«Repare-se que em 2011 o Estado vai buscar mais aos pobres do que ao adiamento das infraestruturas e que vai, afinal e para minha surpresa, buscar a estas prestações mais do que à famosa nova taxa de IRS de 45%.» – Paulo Pedroso.
Mas qual é a surpresa? Que não há ricos suficientes para pagar a crise já estamos fartos de saber. Por mais profissões de fé que socialistas como Paulo Pedroso façam na “redistribuição”, a realidade é que sem produção não há nada para ninguém. E a perpetuação de taxas punitivas sobre os (muito) poucos que ainda podem investir não há seguramente de ajudar. Não tarda, a única coisa que o estado português terá para “redistribuir” serão dívidas.
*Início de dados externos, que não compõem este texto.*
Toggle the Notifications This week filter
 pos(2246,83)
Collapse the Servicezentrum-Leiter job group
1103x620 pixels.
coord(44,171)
http://www.agenciafinanceira.iol.pt/economia/portugal-europa-salarios-politicos-cds/1144921-1730.html
talvez o sr pedroso renuncie à sua reforma aos 40 anos de idade!
http://www.agenciafinanceira.iol.pt/geral/portas-cds-psd-orcamento-oe-2010-socrates/1138205-5238.html
aldrabão!
http://www.jornaldenegocios.pt/index.php?template=SHOWNEWS&id=413493
Em 10 de fevereiro oferece generosamente o seu 13º mês. Em 05 de março decide manter a mama!
E depois o sr. pedroso vive preocupado com o índice de Gini. O camarada Soares podia sempre renunciar a algumas das suas pensões para o índice ser reduzido!
O Paulo Pedroso (e julgo que a maioria das pessoas) tem um entendimento da realidade muito sui generis. A surpresa só pode vir de quem não sabe de todo qual é a estrutura de rendimentos em Portugal, nem tem a mínima sensibilidade para aritmética básica. Já tinha ficado demonstrado na discussão com o LA-C a propósito do que é a classe média portuguesa. Enfim, há mesmo um problema grave com a matemática e depois dá nisto.